EXERCISE OBJECTIVE:
Each entry needs to be retyped exactly, with nothing added or dropped.

DATA SUPPLIED:

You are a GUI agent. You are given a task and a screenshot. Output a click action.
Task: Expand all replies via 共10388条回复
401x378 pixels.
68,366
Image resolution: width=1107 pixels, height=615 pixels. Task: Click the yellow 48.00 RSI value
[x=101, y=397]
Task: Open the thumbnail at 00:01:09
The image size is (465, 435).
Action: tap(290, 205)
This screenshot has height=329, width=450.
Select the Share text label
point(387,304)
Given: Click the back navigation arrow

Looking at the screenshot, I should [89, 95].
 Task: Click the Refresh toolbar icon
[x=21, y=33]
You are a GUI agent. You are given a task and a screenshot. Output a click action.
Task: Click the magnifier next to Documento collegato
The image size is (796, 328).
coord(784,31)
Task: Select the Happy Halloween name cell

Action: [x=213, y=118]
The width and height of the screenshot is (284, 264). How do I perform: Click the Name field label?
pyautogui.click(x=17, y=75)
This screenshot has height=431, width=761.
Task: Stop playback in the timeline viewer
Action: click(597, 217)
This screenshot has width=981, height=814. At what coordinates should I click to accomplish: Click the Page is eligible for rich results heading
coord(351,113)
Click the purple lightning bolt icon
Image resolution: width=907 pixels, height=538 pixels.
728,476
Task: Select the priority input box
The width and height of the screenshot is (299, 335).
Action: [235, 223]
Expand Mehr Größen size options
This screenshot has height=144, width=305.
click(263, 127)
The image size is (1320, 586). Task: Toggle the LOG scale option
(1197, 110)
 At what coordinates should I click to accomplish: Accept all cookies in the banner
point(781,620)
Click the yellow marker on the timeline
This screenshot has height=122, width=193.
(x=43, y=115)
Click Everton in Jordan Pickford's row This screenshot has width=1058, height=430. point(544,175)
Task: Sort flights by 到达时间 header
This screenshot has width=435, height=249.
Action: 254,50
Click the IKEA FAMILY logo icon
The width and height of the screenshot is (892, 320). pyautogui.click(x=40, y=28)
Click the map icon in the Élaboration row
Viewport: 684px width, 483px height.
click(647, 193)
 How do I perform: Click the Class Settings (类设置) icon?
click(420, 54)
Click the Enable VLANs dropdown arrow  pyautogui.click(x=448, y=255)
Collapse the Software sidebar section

OUTPUT:
You are a GUI agent. You are given a task and a screenshot. Output a click action.
Task: Expand all replies via 共10388条回复
401x378 pixels.
68,366
Image resolution: width=1107 pixels, height=615 pixels. Task: Click the yellow 48.00 RSI value
[x=101, y=397]
Task: Open the thumbnail at 00:01:09
The image size is (465, 435).
Action: tap(290, 205)
This screenshot has height=329, width=450.
Select the Share text label
point(387,304)
Given: Click the back navigation arrow

Looking at the screenshot, I should [89, 95].
 Task: Click the Refresh toolbar icon
[x=21, y=33]
You are a GUI agent. You are given a task and a screenshot. Output a click action.
Task: Click the magnifier next to Documento collegato
The image size is (796, 328).
coord(784,31)
Task: Select the Happy Halloween name cell

Action: [x=213, y=118]
The width and height of the screenshot is (284, 264). How do I perform: Click the Name field label?
pyautogui.click(x=17, y=75)
This screenshot has height=431, width=761.
Task: Stop playback in the timeline viewer
Action: click(597, 217)
This screenshot has width=981, height=814. At what coordinates should I click to accomplish: Click the Page is eligible for rich results heading
coord(351,113)
Click the purple lightning bolt icon
Image resolution: width=907 pixels, height=538 pixels.
728,476
Task: Select the priority input box
The width and height of the screenshot is (299, 335).
Action: [235, 223]
Expand Mehr Größen size options
This screenshot has height=144, width=305.
click(263, 127)
The image size is (1320, 586). Task: Toggle the LOG scale option
(1197, 110)
 At what coordinates should I click to accomplish: Accept all cookies in the banner
point(781,620)
Click the yellow marker on the timeline
This screenshot has height=122, width=193.
(x=43, y=115)
Click Everton in Jordan Pickford's row This screenshot has width=1058, height=430. point(544,175)
Task: Sort flights by 到达时间 header
This screenshot has width=435, height=249.
Action: 254,50
Click the IKEA FAMILY logo icon
The width and height of the screenshot is (892, 320). pyautogui.click(x=40, y=28)
Click the map icon in the Élaboration row
Viewport: 684px width, 483px height.
click(647, 193)
 How do I perform: Click the Class Settings (类设置) icon?
click(420, 54)
Click the Enable VLANs dropdown arrow  pyautogui.click(x=448, y=255)
Collapse the Software sidebar section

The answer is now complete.